Kejadian ini terekam dalam sebuah video berdurasi singkat yang memperlihatkan salah satu siswi berdiri di depan guru, sementara rekannya tampak merekam dengan ponsel. Dalam video tersebut, siswi itu tanpa ragu mengacungkan jari tengah di depan wajah guru, yang tampak berusaha tetap tenang meski mendapat perlakuan tidak hormat.

Tidak butuh waktu lama, video itu menyebar di berbagai platform media sosial. Warganet pun ramai-ramai mengecam sikap kedua siswi, menyebut tindakan tersebut sebagai simbol “hilangnya etika” dan “gagalnya pendidikan moral di rumah maupun sekolah.”

Pemanggilan Orang Tua dan Tindakan Sekolah

Menanggapi kejadian tersebut, pihak sekolah tidak tinggal diam.

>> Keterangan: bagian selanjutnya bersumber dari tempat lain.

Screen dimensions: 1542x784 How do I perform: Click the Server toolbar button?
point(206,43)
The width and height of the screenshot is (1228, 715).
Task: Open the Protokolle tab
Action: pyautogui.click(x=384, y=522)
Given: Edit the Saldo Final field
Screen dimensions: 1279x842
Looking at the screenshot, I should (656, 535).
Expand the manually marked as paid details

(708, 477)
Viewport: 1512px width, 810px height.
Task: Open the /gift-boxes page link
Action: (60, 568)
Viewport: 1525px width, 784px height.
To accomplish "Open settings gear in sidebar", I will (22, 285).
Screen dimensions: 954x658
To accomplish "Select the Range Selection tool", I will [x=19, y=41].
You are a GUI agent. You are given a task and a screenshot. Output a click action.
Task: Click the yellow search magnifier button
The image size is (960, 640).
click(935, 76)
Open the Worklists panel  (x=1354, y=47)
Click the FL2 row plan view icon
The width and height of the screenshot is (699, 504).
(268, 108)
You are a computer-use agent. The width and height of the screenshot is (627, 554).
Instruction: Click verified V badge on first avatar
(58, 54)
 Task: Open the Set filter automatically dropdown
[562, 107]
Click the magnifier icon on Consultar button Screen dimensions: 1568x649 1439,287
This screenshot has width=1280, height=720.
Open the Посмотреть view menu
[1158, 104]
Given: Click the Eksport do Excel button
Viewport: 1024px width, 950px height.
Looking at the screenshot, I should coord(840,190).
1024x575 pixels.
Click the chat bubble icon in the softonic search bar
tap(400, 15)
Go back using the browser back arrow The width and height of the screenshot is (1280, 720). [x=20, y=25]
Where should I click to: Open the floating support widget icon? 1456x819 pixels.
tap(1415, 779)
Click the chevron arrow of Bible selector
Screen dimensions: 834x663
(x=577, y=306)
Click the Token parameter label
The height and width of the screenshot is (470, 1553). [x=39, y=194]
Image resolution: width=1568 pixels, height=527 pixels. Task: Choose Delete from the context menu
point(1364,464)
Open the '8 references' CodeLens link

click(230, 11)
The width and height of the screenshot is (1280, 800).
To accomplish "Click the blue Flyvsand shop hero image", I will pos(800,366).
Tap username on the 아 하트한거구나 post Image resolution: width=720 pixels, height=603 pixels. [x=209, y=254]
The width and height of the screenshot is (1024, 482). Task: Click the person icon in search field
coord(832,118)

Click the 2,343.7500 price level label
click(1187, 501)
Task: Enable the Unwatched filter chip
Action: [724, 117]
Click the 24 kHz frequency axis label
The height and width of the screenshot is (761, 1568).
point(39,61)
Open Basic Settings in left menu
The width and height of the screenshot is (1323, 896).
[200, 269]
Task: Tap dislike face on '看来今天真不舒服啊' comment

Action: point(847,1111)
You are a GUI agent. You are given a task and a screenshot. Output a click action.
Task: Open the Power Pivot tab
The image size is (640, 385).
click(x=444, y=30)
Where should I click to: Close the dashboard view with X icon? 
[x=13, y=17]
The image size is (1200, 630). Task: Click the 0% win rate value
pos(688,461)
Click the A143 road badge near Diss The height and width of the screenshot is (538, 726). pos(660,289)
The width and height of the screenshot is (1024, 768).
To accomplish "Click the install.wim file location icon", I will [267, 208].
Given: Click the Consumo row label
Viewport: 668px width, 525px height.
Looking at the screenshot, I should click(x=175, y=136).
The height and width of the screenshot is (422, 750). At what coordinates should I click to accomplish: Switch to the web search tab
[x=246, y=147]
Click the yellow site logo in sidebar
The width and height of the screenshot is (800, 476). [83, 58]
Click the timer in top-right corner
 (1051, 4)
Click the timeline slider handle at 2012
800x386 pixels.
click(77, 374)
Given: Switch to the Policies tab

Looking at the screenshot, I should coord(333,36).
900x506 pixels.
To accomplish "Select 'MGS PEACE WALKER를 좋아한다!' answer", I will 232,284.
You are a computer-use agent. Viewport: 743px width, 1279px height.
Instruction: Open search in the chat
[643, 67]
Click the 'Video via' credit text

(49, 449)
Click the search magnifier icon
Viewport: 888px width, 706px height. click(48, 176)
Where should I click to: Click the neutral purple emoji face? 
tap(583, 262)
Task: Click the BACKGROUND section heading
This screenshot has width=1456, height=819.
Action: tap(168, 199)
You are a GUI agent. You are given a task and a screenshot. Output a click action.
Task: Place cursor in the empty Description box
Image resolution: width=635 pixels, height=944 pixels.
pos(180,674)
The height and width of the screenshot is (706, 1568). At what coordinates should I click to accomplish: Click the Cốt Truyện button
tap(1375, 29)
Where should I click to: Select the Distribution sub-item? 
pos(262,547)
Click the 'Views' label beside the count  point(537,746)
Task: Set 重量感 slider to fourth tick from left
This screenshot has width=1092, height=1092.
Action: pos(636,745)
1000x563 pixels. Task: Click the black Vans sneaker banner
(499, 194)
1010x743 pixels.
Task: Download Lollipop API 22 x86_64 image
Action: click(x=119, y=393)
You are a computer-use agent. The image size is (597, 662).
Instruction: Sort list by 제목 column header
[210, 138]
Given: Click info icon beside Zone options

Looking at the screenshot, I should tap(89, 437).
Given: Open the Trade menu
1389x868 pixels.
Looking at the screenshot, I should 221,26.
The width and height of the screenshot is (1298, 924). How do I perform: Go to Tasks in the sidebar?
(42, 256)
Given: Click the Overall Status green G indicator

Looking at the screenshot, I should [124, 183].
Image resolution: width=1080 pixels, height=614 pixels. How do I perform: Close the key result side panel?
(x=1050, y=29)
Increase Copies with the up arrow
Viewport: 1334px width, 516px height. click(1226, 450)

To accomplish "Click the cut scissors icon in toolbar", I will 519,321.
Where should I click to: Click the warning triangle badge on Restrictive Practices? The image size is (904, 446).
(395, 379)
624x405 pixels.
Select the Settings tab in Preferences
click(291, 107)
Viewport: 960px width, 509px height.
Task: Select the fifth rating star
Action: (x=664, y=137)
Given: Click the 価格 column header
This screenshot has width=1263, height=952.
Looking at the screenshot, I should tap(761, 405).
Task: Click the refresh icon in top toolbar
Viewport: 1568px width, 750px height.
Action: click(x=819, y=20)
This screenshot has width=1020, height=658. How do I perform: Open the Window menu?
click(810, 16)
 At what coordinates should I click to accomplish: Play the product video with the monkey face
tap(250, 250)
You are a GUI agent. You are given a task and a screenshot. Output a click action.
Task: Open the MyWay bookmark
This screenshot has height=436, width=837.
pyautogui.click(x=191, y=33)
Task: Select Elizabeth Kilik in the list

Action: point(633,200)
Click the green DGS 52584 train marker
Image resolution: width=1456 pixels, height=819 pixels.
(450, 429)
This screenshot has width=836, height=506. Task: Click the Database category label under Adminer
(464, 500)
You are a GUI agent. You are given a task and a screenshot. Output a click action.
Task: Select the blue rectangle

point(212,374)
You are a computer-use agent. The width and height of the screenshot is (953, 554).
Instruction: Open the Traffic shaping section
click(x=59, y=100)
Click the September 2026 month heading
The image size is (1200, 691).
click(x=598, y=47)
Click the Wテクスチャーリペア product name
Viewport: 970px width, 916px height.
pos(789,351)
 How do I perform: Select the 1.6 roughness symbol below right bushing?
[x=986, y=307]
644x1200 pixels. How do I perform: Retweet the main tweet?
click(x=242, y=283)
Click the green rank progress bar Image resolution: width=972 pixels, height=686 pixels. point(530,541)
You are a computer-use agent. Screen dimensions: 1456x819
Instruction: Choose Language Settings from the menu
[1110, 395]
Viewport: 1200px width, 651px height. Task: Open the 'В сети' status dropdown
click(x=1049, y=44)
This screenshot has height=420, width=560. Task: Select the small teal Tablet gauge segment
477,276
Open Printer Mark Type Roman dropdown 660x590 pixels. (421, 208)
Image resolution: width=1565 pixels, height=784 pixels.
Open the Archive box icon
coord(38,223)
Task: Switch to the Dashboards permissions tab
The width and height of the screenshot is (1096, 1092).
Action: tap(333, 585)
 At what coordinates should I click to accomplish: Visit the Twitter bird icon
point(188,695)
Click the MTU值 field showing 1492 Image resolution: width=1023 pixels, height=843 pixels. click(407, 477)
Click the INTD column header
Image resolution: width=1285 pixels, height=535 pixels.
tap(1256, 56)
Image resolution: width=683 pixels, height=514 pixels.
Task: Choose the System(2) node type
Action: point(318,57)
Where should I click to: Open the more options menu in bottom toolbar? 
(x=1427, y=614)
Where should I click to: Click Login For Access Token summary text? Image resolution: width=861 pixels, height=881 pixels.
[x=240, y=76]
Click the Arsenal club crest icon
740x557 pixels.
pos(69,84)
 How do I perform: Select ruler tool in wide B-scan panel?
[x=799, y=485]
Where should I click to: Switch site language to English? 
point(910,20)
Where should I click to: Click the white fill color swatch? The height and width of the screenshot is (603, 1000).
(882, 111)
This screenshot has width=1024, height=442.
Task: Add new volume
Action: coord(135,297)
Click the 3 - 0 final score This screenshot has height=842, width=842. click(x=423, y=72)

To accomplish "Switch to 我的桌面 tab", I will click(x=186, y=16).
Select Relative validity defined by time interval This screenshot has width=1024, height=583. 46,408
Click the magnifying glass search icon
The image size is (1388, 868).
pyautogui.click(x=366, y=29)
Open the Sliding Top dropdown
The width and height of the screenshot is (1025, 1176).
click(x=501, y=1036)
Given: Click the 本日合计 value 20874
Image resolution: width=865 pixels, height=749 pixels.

Pada Jumat, 1 Agustus 2025, pihak SMKN memanggil kedua siswi bersama orang tua masing-masing untuk menghadiri pertemuan khusus yang melibatkan kepala sekolah, wakil kepala sekolah, guru bimbingan konseling, dan perwakilan komite sekolah.

Dalam forum tersebut, pihak sekolah menyampaikan hasil penelusuran internal, mendengarkan keterangan dari semua pihak, dan menyampaikan bahwa tindakan tersebut sangat bertentangan dengan nilai-nilai kedisiplinan, sopan santun, serta tata krama yang dijunjung tinggi dalam dunia pendidikan.

Setelah melalui diskusi dan pertimbangan menyeluruh, diputuskan bahwa kedua siswi tersebut dikeluarkan dari sekolah sebagai bentuk sanksi tegas atas perbuatan yang dinilai mencoreng nama baik institusi pendidikan.

Kepala sekolah menyampaikan, “Ini bukan soal emosi sesaat, tapi soal menjaga martabat lembaga pendidikan. Kami tidak ingin kejadian ini menjadi preseden buruk bagi siswa lain.”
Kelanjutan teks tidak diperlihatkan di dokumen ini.